DATA IN THIS EXERCISE Block Start

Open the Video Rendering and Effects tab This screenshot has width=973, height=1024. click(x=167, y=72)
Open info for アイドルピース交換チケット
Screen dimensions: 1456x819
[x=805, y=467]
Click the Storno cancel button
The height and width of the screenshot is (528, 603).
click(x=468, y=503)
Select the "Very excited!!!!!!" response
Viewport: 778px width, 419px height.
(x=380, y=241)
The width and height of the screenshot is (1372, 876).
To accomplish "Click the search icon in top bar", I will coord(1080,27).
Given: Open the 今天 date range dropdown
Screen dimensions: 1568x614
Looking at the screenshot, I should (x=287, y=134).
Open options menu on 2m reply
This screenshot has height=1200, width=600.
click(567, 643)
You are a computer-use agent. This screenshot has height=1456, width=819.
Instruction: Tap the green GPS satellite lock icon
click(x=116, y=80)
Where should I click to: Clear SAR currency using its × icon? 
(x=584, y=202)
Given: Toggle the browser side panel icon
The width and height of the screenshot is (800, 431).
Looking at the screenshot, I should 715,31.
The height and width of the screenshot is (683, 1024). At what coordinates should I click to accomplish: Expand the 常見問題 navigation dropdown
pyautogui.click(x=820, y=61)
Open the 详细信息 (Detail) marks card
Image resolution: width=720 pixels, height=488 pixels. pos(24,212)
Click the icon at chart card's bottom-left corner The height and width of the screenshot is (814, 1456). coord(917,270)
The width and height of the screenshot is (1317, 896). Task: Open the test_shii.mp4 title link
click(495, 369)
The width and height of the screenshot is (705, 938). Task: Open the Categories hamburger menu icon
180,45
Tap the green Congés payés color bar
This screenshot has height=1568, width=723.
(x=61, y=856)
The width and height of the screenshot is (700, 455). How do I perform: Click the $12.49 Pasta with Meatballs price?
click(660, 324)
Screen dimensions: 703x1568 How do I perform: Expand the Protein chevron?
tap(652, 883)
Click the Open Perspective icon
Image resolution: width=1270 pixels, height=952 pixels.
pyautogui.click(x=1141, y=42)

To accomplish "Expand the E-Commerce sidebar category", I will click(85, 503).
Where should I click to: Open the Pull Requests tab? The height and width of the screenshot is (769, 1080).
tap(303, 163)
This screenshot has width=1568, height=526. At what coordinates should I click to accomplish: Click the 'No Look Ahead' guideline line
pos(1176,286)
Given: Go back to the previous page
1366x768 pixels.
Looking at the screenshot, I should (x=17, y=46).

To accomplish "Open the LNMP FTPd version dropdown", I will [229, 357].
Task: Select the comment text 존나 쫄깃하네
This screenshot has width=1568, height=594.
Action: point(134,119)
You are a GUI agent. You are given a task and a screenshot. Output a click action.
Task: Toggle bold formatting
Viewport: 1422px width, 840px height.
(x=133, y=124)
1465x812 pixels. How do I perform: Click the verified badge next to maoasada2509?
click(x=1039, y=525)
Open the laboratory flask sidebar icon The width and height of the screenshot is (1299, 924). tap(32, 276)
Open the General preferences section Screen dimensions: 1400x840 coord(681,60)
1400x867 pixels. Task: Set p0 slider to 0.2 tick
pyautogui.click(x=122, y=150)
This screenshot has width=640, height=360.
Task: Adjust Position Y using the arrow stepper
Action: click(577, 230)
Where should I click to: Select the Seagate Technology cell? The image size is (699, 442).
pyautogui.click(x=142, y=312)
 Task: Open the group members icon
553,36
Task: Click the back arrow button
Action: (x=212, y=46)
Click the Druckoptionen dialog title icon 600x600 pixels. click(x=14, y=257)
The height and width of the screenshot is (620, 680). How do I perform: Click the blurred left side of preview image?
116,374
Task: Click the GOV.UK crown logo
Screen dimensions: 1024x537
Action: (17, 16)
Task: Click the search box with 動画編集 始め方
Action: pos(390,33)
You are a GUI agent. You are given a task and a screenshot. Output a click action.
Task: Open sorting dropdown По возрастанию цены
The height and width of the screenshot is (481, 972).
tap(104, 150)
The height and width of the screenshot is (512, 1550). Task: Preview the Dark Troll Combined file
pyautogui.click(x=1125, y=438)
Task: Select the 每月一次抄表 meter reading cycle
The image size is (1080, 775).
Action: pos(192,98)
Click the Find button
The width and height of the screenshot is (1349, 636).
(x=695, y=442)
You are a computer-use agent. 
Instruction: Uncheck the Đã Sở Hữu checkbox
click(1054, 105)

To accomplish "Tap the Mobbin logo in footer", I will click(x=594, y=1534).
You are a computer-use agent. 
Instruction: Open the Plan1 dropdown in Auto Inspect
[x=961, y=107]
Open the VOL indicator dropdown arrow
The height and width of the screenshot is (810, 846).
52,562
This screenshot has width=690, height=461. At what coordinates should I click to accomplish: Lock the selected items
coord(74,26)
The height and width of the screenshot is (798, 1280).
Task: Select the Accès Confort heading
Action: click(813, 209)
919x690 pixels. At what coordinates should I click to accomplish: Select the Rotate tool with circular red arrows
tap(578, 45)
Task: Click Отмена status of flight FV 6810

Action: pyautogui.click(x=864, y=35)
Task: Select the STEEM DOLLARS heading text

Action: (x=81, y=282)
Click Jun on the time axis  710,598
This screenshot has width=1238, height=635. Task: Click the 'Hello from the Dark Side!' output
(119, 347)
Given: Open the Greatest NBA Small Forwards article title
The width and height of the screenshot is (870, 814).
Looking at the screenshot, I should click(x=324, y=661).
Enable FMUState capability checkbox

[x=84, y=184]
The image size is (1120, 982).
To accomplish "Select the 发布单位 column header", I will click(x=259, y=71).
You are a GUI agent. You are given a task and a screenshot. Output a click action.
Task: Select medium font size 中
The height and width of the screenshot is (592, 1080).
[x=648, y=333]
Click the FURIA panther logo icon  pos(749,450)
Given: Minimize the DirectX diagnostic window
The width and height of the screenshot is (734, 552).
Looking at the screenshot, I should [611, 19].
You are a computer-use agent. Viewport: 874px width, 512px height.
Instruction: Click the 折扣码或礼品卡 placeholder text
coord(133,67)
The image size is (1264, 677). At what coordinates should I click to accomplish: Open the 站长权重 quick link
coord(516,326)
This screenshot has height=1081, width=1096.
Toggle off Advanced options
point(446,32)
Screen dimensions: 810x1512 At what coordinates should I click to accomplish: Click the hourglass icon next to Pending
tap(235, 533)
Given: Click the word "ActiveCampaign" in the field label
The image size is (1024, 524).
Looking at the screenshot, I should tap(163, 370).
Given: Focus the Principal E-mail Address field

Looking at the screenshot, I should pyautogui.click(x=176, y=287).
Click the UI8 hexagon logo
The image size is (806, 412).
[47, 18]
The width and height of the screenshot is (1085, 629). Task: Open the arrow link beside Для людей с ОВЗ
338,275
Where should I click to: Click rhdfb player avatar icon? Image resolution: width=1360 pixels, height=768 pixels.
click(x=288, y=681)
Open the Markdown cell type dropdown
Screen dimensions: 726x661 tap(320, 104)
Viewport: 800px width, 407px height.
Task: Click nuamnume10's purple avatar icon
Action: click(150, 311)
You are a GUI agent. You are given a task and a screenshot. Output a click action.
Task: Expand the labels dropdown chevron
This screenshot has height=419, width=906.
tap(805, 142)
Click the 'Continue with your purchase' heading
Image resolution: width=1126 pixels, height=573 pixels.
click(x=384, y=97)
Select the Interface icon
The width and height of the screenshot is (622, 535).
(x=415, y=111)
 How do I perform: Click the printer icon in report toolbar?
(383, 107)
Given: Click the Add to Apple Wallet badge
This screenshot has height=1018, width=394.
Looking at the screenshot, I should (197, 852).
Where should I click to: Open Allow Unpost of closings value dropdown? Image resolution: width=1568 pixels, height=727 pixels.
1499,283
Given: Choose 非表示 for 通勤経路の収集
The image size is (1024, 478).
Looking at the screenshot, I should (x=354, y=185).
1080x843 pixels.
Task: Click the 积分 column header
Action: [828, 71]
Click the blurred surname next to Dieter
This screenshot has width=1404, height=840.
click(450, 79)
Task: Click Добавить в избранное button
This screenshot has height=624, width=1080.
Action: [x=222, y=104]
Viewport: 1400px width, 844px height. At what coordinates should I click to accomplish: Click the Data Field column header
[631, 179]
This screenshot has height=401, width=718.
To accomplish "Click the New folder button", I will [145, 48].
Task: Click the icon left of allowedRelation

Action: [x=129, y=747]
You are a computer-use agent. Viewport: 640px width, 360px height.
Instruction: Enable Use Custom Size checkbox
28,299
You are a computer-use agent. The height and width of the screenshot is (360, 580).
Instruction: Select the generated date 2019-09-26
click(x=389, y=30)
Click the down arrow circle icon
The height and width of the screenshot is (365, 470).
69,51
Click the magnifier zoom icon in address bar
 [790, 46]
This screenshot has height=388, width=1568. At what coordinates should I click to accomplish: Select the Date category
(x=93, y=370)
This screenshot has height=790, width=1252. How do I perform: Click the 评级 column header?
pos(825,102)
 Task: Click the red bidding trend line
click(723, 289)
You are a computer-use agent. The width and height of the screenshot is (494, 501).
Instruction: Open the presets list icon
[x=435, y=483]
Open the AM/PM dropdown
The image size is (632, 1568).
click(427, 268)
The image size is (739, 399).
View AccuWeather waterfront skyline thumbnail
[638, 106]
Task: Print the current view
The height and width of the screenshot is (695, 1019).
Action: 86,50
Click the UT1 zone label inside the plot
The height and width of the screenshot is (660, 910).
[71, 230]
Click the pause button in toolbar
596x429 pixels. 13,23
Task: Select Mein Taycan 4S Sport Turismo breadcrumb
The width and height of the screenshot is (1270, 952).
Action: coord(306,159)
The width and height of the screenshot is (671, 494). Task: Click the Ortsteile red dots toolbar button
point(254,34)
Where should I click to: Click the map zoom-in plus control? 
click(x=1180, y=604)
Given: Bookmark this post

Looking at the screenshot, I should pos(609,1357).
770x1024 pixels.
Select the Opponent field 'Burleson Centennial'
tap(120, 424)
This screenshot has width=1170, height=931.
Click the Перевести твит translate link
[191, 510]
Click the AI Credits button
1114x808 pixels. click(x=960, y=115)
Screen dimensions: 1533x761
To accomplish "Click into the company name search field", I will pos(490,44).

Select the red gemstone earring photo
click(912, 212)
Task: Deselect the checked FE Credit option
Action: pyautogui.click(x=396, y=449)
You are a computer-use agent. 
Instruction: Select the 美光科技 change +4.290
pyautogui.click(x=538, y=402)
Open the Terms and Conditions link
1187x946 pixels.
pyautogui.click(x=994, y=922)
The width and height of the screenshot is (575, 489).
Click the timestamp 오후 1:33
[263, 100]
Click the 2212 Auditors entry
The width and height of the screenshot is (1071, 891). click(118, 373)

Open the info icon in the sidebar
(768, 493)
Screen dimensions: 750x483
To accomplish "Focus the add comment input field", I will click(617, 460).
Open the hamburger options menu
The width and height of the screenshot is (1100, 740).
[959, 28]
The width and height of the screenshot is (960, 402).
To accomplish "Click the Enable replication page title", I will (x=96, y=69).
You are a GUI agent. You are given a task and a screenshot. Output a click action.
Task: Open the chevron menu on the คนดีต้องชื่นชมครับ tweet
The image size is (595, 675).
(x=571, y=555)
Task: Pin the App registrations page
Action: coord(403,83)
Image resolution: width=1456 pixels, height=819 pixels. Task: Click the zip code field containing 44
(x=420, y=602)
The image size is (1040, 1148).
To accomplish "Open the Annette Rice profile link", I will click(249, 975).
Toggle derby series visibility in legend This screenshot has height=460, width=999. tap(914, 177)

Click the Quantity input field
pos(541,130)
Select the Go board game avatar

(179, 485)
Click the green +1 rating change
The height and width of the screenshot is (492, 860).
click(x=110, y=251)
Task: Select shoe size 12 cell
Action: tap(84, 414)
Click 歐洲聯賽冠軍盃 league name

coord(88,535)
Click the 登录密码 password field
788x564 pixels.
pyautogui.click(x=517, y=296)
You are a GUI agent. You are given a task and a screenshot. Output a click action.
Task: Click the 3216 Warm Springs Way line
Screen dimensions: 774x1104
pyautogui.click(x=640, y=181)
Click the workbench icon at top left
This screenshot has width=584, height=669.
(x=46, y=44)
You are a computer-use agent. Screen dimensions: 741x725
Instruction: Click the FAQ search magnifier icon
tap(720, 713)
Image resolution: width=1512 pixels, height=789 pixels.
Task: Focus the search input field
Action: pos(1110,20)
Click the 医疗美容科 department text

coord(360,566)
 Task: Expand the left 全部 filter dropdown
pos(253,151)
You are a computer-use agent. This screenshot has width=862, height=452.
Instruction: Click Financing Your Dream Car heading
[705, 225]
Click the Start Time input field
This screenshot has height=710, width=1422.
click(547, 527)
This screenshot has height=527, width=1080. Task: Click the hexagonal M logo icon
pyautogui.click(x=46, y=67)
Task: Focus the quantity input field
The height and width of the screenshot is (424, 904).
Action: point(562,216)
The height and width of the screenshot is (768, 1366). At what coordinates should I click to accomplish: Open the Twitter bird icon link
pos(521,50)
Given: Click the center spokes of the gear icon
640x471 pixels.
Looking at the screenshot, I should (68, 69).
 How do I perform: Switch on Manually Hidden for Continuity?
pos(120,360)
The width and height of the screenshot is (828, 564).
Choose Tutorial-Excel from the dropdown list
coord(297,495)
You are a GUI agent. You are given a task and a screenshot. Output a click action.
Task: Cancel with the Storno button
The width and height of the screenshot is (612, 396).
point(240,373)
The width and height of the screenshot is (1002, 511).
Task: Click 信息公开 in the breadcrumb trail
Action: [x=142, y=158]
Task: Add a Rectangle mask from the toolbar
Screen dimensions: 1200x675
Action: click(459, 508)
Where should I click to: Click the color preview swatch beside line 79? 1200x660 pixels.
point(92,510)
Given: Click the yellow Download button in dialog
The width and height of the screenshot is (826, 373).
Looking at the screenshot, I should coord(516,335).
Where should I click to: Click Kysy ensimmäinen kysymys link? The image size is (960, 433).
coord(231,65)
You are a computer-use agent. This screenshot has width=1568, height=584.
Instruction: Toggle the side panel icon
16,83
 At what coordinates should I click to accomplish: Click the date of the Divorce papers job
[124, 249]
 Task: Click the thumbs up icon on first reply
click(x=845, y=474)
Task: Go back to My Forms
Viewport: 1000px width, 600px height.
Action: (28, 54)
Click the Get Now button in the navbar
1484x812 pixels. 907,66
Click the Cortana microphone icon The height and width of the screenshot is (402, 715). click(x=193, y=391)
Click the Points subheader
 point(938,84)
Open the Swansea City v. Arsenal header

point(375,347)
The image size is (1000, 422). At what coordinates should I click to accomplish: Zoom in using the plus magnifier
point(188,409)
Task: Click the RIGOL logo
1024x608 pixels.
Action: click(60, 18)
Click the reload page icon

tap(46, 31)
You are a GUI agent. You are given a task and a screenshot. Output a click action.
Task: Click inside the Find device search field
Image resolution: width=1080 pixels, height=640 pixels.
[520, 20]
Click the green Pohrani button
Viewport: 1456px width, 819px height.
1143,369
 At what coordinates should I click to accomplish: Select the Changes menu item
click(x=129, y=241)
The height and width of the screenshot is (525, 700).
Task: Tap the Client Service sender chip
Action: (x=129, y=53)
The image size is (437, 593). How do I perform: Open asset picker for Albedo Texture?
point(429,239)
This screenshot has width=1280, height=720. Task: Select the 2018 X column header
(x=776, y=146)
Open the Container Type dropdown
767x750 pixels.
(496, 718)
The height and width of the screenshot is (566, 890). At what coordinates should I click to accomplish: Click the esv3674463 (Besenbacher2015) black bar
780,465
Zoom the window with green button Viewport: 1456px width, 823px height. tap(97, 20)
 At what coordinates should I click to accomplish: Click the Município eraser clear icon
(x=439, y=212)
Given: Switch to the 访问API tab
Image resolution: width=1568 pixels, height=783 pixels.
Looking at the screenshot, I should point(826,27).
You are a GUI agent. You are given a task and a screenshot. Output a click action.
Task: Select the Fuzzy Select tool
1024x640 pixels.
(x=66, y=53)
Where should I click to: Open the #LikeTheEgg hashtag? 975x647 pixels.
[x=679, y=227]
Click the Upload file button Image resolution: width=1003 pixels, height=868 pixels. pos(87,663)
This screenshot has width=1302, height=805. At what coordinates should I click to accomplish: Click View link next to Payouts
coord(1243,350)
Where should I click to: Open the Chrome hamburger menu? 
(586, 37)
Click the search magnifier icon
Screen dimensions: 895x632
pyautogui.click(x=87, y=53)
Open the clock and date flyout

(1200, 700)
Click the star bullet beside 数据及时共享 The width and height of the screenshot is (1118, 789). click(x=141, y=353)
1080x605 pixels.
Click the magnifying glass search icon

DATA IN THIS EXERCISE Block End

Among the entries above, the line containing "Image resolution: width=1456", the line containing "Toggle derby series", and all lines between them are to be restated word for word; nothing else belongs in the reply.

Image resolution: width=1456 pixels, height=819 pixels. Task: Click the zip code field containing 44
(x=420, y=602)
The image size is (1040, 1148).
To accomplish "Open the Annette Rice profile link", I will click(249, 975).
Toggle derby series visibility in legend This screenshot has height=460, width=999. tap(914, 177)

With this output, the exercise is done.